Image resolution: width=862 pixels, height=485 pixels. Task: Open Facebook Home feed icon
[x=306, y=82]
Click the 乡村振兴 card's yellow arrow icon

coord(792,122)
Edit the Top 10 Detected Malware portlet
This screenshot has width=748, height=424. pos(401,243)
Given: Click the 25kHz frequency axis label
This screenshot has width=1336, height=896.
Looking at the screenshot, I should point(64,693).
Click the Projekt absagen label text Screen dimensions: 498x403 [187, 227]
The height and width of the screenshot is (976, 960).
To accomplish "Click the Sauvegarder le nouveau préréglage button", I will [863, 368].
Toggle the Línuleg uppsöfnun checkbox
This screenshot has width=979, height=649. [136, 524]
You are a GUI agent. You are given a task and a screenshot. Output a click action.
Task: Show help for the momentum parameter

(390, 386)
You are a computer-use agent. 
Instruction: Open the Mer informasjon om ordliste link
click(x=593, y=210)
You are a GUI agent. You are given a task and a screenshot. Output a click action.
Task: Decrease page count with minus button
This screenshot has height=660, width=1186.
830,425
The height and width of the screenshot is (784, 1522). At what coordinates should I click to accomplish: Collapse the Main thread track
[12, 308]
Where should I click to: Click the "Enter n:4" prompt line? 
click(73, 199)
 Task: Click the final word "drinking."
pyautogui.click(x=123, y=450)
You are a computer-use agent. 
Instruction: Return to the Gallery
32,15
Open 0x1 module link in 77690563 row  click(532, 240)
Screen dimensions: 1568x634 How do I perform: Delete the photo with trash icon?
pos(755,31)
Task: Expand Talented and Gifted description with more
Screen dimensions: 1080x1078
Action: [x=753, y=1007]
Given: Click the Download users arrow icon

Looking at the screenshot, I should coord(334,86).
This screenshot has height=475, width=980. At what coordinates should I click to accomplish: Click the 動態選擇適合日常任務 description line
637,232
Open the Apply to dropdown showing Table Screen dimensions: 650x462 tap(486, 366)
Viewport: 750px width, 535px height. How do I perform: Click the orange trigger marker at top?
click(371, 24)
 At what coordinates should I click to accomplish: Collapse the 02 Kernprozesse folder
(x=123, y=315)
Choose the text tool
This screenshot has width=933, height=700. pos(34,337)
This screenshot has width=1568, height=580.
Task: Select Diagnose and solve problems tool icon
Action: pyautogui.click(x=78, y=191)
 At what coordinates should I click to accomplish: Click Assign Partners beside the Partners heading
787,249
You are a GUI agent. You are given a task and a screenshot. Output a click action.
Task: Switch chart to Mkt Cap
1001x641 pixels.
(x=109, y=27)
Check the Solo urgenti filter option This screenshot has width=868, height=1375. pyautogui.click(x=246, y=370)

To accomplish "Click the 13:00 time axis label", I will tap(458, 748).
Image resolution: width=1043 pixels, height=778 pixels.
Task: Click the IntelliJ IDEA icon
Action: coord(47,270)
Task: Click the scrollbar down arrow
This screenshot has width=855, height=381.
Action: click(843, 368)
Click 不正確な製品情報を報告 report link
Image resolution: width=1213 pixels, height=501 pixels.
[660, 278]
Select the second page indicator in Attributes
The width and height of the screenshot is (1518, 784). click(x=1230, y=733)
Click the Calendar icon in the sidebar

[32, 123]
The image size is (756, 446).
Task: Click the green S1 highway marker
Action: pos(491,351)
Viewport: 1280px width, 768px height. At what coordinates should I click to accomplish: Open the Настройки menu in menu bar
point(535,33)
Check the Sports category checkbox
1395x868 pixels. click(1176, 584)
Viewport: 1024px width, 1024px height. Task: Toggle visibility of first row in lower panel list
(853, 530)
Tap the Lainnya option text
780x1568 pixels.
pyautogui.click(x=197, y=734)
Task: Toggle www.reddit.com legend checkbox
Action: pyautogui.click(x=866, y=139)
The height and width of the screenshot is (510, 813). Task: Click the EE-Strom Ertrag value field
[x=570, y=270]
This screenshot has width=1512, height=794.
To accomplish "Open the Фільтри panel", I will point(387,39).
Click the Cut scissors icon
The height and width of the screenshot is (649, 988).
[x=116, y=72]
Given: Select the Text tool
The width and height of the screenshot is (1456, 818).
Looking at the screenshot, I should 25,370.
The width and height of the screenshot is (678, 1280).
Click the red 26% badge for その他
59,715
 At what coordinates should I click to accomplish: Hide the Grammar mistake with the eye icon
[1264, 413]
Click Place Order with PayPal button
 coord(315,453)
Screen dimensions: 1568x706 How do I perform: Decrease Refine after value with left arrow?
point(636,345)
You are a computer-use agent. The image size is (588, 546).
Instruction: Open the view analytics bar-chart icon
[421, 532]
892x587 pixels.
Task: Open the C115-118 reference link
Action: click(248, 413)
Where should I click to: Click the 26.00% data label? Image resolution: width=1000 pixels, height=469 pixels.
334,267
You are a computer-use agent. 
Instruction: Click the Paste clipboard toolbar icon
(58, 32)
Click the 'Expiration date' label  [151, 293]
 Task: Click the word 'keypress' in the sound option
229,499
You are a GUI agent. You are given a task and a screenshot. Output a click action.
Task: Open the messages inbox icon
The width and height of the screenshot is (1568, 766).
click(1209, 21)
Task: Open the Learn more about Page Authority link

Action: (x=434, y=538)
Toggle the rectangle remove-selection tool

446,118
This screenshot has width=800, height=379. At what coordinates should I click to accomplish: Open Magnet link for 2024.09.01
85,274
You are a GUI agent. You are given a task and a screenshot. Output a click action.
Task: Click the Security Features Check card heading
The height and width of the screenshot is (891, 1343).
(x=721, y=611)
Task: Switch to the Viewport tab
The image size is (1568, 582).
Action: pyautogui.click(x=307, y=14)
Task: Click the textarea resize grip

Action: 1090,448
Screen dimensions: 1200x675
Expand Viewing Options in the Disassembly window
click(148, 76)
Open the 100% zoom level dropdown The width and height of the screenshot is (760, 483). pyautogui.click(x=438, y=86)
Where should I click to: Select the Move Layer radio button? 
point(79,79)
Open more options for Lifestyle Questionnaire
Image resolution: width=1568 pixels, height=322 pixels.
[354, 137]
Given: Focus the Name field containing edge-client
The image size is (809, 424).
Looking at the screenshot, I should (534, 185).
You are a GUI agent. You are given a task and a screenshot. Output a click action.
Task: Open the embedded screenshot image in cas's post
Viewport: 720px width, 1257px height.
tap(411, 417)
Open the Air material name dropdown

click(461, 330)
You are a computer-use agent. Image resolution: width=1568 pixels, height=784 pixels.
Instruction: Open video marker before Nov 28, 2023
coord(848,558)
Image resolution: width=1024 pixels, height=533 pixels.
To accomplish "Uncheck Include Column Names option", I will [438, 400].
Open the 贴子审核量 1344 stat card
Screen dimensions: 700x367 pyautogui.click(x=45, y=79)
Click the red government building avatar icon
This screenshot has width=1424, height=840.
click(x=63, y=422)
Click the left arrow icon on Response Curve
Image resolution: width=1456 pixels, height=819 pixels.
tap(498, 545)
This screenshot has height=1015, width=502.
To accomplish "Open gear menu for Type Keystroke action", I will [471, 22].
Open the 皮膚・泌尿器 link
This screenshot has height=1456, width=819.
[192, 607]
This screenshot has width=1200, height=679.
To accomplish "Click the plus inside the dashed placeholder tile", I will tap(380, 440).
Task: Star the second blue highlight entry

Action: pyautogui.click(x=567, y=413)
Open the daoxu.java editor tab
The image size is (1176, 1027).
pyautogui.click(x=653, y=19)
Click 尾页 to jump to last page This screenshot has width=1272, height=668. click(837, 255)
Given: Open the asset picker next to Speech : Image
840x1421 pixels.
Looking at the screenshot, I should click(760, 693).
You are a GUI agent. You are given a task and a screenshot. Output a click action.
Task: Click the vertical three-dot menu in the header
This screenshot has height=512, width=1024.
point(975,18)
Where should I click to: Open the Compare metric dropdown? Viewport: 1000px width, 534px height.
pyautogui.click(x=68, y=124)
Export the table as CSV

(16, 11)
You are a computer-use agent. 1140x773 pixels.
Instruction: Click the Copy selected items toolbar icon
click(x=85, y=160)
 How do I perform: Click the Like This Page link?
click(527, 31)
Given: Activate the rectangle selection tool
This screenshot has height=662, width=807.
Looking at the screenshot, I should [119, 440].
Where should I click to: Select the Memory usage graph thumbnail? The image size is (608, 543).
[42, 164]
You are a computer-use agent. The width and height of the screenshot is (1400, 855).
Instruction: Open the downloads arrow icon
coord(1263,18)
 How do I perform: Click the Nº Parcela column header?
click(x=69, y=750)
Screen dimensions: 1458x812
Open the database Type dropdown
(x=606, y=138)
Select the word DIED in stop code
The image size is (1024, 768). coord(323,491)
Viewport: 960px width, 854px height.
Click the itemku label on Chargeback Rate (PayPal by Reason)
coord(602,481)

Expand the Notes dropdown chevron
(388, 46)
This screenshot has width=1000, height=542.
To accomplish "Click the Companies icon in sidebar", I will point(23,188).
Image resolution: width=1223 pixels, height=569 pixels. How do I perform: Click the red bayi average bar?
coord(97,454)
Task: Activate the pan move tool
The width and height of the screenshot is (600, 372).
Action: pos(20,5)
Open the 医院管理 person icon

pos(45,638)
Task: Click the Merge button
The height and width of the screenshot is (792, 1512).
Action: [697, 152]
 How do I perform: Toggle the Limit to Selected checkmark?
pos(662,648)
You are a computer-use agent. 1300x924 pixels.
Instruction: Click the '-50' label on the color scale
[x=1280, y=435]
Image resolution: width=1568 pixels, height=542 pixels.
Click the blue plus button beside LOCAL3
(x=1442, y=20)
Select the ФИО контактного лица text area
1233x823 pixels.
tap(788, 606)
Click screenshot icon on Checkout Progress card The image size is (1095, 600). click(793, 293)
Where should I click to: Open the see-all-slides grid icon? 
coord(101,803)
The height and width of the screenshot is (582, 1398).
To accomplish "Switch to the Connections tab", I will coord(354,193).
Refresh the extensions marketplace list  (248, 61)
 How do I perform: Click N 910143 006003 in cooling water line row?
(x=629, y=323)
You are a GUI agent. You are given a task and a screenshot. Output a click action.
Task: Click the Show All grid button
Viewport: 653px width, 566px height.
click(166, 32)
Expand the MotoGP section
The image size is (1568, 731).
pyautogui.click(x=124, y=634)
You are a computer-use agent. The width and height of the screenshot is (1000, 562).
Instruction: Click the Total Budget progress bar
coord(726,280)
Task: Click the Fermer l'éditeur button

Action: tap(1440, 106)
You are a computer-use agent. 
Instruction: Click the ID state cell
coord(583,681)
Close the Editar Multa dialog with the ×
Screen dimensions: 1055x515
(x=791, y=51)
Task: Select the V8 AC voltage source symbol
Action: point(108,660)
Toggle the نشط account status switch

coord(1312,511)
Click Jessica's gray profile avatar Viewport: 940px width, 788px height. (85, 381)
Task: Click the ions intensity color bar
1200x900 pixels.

━━━━━━━━━━━━━━━━━━━━━━━━━━━━━━

#### [Exercice proposé]
Recopiez mot pour mot le passage qui va du début des données jusqu'à la ligne contenant "pyautogui.click(x=123, y=450)", cette ligne comprise.

#### [Résultat obtenu]
Image resolution: width=862 pixels, height=485 pixels. Task: Open Facebook Home feed icon
[x=306, y=82]
Click the 乡村振兴 card's yellow arrow icon

coord(792,122)
Edit the Top 10 Detected Malware portlet
This screenshot has width=748, height=424. pos(401,243)
Given: Click the 25kHz frequency axis label
This screenshot has width=1336, height=896.
Looking at the screenshot, I should point(64,693).
Click the Projekt absagen label text Screen dimensions: 498x403 [187, 227]
The height and width of the screenshot is (976, 960).
To accomplish "Click the Sauvegarder le nouveau préréglage button", I will [863, 368].
Toggle the Línuleg uppsöfnun checkbox
This screenshot has width=979, height=649. [136, 524]
You are a GUI agent. You are given a task and a screenshot. Output a click action.
Task: Show help for the momentum parameter

(390, 386)
You are a computer-use agent. 
Instruction: Open the Mer informasjon om ordliste link
click(x=593, y=210)
You are a GUI agent. You are given a task and a screenshot. Output a click action.
Task: Decrease page count with minus button
This screenshot has height=660, width=1186.
830,425
The height and width of the screenshot is (784, 1522). At what coordinates should I click to accomplish: Collapse the Main thread track
[12, 308]
Where should I click to: Click the "Enter n:4" prompt line? 
click(73, 199)
 Task: Click the final word "drinking."
pyautogui.click(x=123, y=450)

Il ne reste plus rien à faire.